**SOURCE:**

● ● ●

Robert Martin Adams (1915 – December 16, 1996) was an American literary scholar.

Biography 
Adams was born Robert Martin Krapp in New York City in 1915. He was the son of George Philip Krapp, a Columbia University English professor, and grandson of Swedish painter Carl Frederick von Saltza. His uncle was muralist Philip von Saltza.

Adams received his B.A., M.A. and Ph.D., all from Columbia University, and changed his name after serving in the army during World War II. Adams taught at Columbia, Rutgers, and the University of Wisconsin–Madison, before joining the Cornell University faculty in 1950. His students at Cornell included future Princeton University professor and Kafka scholar Stanley Corngold. He joined the University of California, Los Angeles faculty in 1968 and retired in 1979.

Adams received the Guggenheim Fellowship twice, once in 1959, and a second time in 1974. He was one of the founding editors of The Norton Anthology of English Literature and an editor of the Hudson Review.

● ● ●

**OBJECTIVE 1:**
According to the biography above, in what year did Adams join the Cornell University faculty?
**OBJECTIVE 2:**
Reproduce the part of the biography above starting with "Adams received his" and going on through "the Hudson Review.".

● ● ●

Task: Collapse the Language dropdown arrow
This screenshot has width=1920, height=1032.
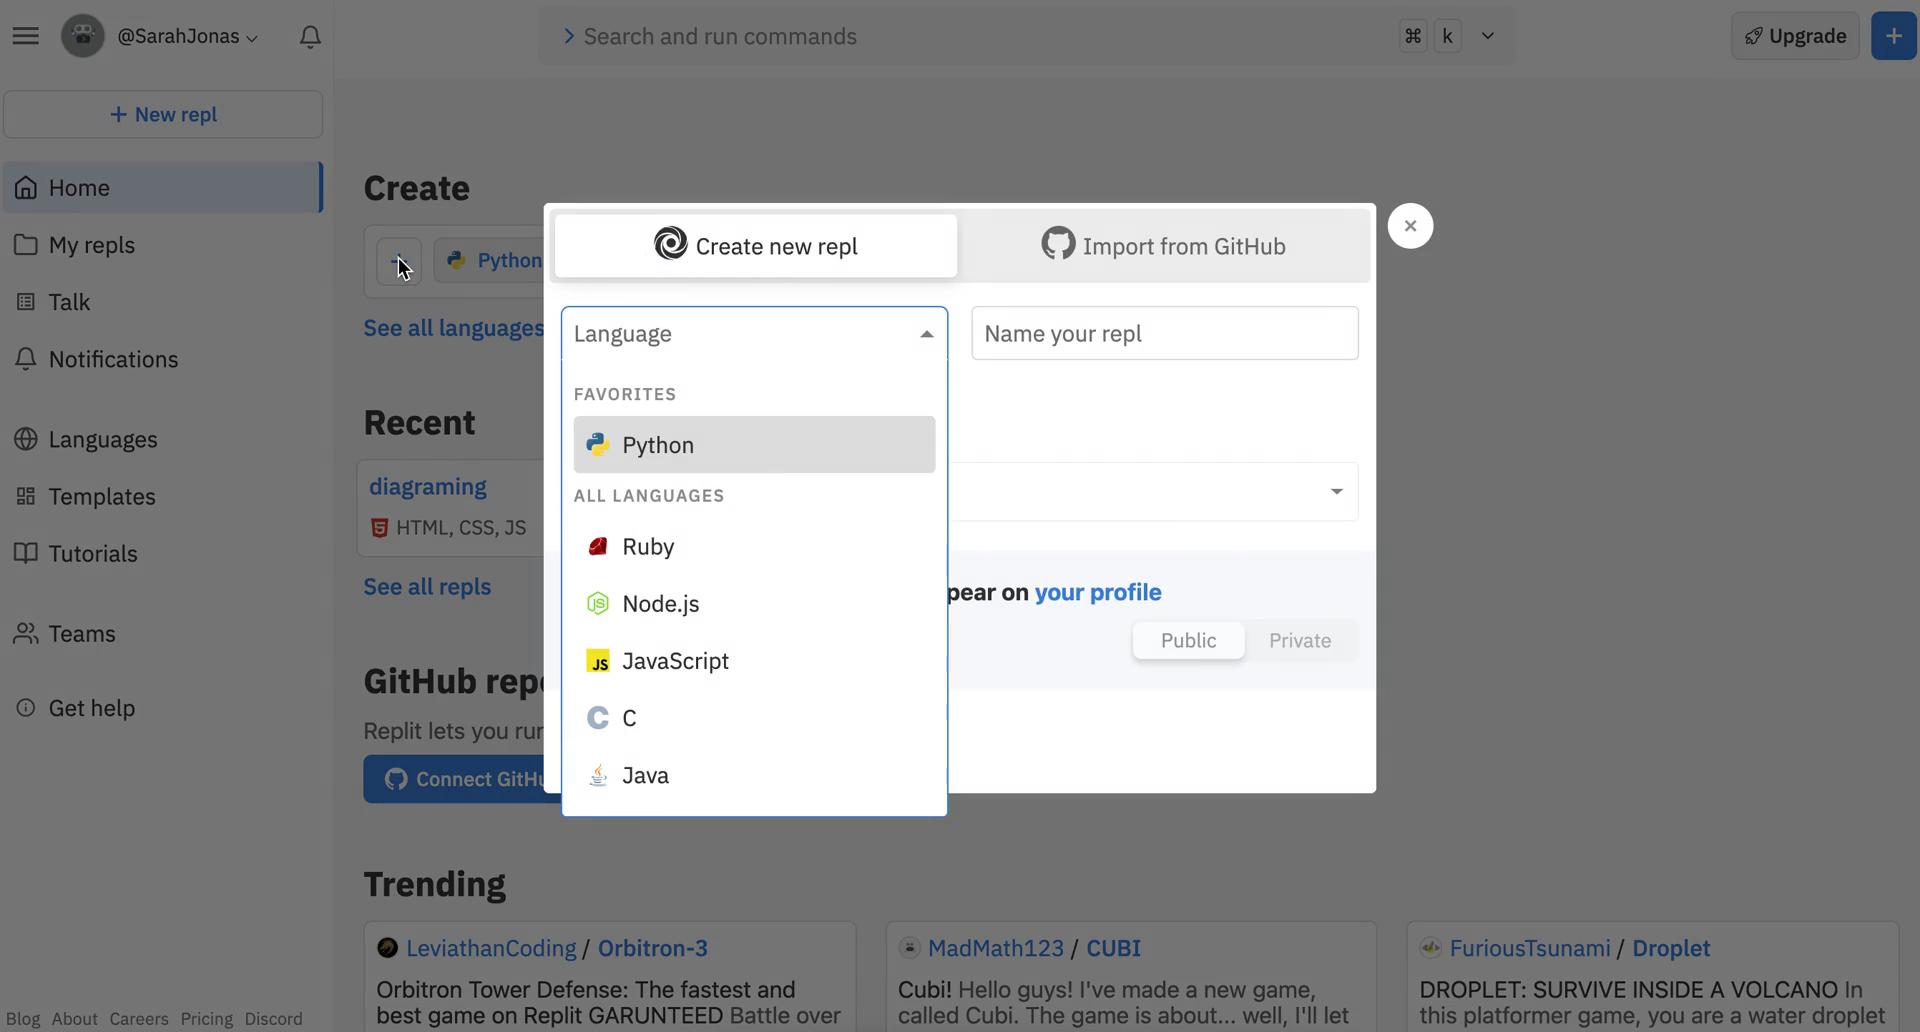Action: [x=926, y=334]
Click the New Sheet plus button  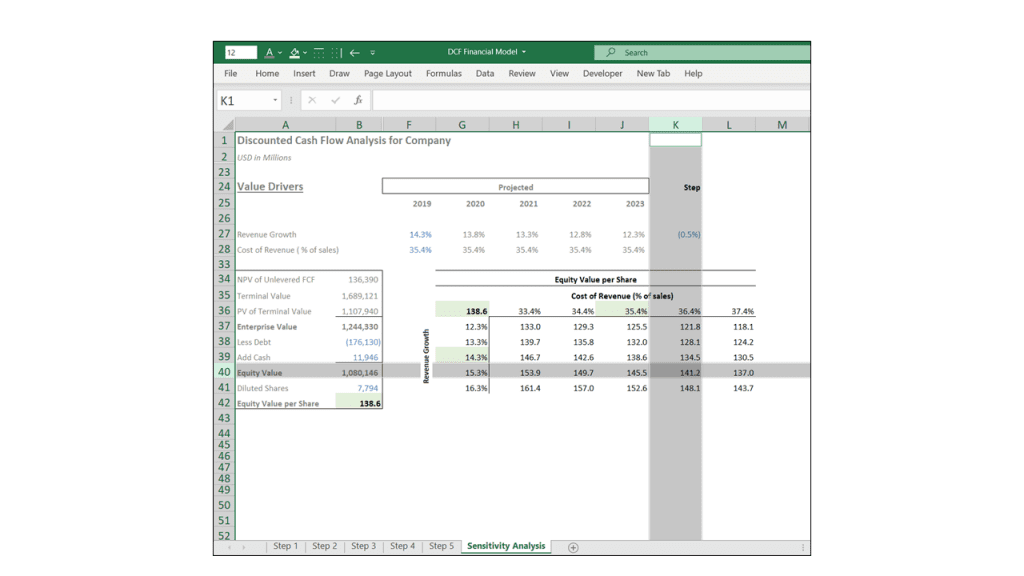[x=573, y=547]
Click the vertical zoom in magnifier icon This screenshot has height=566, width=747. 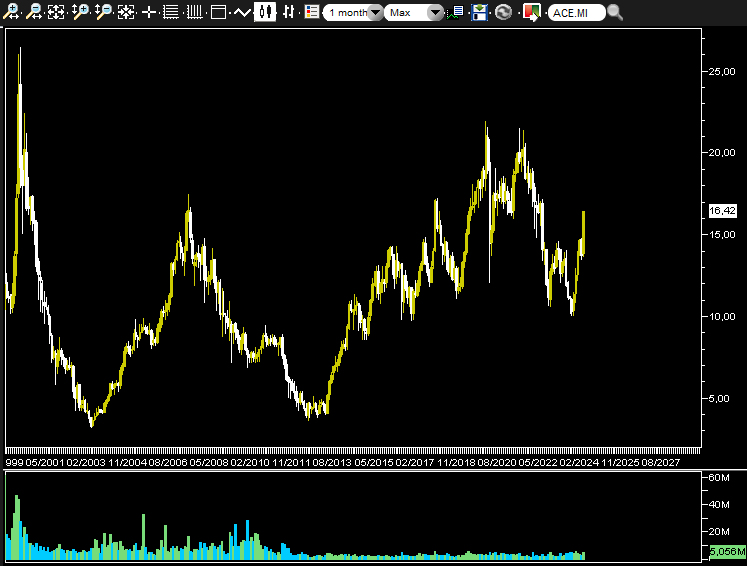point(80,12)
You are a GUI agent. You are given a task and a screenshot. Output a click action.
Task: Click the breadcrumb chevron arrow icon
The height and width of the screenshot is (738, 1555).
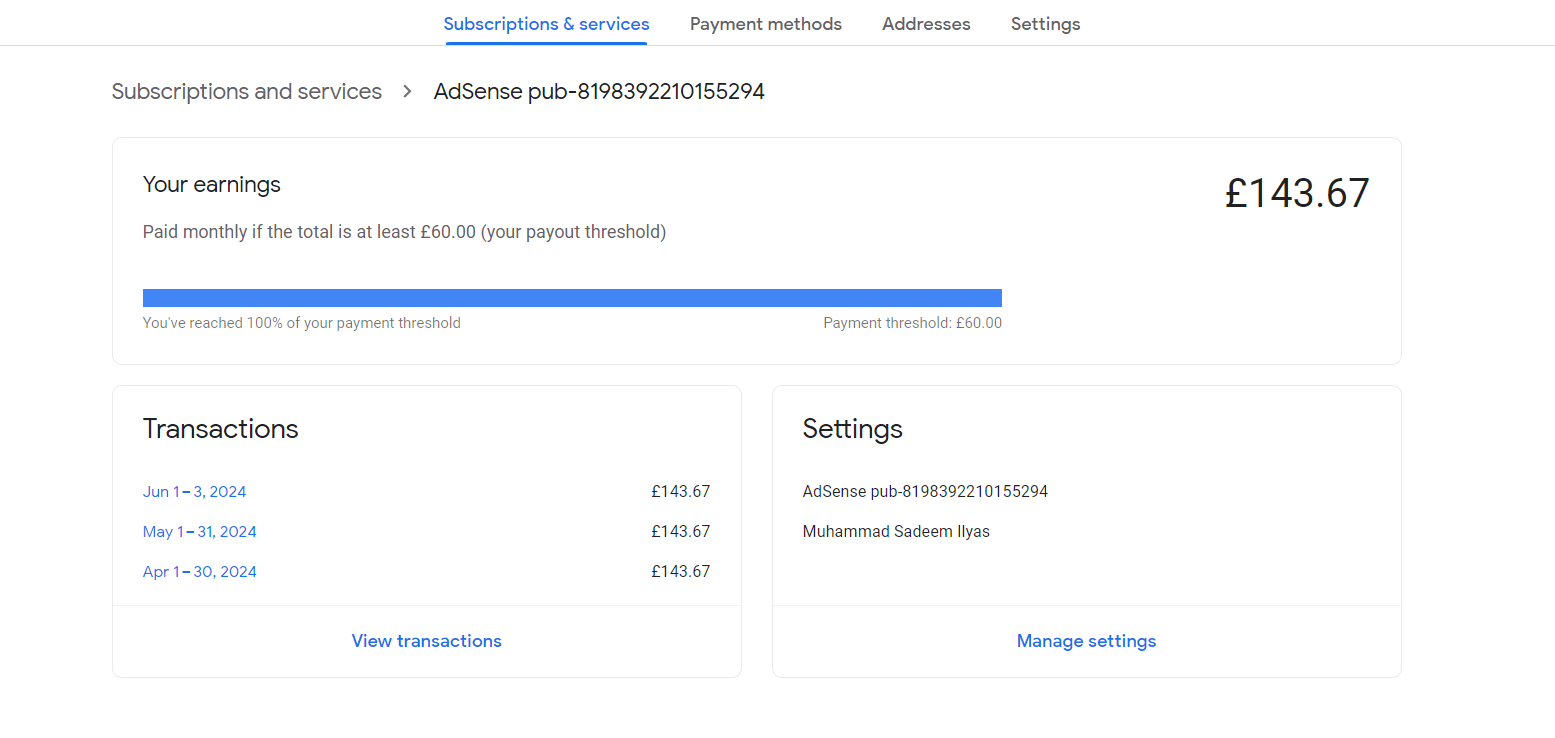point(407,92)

● ● ●

**COMPLETE RESPONSE 1:**
1950

**COMPLETE RESPONSE 2:**
Adams received his B.A., M.A. and Ph.D., all from Columbia University, and changed his name after serving in the army during World War II. Adams taught at Columbia, Rutgers, and the University of Wisconsin–Madison, before joining the Cornell University faculty in 1950. His students at Cornell included future Princeton University professor and Kafka scholar Stanley Corngold. He joined the University of California, Los Angeles faculty in 1968 and retired in 1979.

Adams received the Guggenheim Fellowship twice, once in 1959, and a second time in 1974. He was one of the founding editors of The Norton Anthology of English Literature and an editor of the Hudson Review.